Davanti ai miei occhi viene proiettato il documentario su Haack, il produttore discografico canadese pioniere assoluto dell’elettronica. Quindi quale posto migliore se non qui, in questo festival, per far conoscere al pubblico la sua storia?

Dai suoi esordi non proprio felici, quando respinto dall’Università Musicale di Alberta (sua città natale) a causa delle sue scarse capacità nella stesura e nella composizione musicale, si occupò poi per tutti gli anni ’50 di creare musica per balletti e compagnie teatrali e di comporre canzoni pop per etichette discografiche come Dot Records e Coral Records, fino a passare al primo lavoro importante nel 1955 per “Les Etapes“, dove propone temi e tecniche sperimentali, campionando suoni di archi e voci su nastro.

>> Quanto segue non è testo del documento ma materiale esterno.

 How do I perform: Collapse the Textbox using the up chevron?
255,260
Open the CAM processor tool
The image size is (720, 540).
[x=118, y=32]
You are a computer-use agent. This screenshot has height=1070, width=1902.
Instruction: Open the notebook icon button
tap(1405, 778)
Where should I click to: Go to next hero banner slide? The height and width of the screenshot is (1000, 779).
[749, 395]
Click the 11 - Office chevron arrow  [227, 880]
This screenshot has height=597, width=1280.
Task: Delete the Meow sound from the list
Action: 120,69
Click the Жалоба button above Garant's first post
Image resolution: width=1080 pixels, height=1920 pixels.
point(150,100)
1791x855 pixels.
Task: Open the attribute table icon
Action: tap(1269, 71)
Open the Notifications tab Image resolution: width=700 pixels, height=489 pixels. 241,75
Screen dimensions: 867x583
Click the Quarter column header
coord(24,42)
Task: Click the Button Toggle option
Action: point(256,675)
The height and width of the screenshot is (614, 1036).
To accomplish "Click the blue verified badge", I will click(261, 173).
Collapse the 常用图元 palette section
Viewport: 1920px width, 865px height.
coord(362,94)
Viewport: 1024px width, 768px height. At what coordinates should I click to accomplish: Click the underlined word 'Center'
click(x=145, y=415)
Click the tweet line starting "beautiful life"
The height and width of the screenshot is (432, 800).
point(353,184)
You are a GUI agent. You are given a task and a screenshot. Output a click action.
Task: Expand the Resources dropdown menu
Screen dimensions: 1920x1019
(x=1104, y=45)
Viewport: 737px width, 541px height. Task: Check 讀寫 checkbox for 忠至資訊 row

Sarà però il 1960, con il maggior interesse per la musica elettronica e i sintetizzatori, a far aumentare la notorietà di Haack. Egli, infatti, apparve in programmi TV come I’ve Got a Secret e The Tonight Show con Johnny Carson, di solito con Ted Pandel ad accompagnarlo al pianoforte. In quelle occasioni Haack mostrò alcune sue invenzioni, fra le quali il Dermatron, un sintetizzatore musicale sensibile al calore della pelle.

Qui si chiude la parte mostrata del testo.